### Assignment
From the data below, retype exactly the lines starting with the one that contains "Viewport: 1200px width, 400px height." and ending with the one that contains "Task: Go to the Recovery words step", both included.

──────

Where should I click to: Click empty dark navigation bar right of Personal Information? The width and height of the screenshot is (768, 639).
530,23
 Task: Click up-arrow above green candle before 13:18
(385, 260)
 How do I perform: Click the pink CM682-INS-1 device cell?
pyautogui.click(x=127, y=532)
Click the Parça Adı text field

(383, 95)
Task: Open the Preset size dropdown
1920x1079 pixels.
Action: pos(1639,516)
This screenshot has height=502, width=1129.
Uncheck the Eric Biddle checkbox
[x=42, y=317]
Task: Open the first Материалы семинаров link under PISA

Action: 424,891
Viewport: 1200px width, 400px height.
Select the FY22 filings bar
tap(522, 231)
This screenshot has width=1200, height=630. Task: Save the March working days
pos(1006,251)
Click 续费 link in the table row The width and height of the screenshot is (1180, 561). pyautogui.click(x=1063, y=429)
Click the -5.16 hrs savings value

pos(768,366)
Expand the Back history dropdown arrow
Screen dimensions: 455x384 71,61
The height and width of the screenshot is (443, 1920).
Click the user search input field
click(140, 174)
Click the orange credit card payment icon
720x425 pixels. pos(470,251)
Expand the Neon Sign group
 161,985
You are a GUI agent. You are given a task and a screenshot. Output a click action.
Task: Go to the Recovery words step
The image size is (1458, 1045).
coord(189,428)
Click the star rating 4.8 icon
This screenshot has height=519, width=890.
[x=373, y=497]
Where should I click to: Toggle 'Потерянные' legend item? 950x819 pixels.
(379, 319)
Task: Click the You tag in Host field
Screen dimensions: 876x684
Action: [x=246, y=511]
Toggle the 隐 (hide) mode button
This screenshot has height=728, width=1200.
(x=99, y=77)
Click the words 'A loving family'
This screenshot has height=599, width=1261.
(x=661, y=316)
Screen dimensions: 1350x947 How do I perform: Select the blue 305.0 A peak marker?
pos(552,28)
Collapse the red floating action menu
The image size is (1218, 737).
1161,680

──────

### Written response
Viewport: 1200px width, 400px height.
Select the FY22 filings bar
tap(522, 231)
This screenshot has width=1200, height=630. Task: Save the March working days
pos(1006,251)
Click 续费 link in the table row The width and height of the screenshot is (1180, 561). pyautogui.click(x=1063, y=429)
Click the -5.16 hrs savings value

pos(768,366)
Expand the Back history dropdown arrow
Screen dimensions: 455x384 71,61
The height and width of the screenshot is (443, 1920).
Click the user search input field
click(140, 174)
Click the orange credit card payment icon
720x425 pixels. pos(470,251)
Expand the Neon Sign group
 161,985
You are a GUI agent. You are given a task and a screenshot. Output a click action.
Task: Go to the Recovery words step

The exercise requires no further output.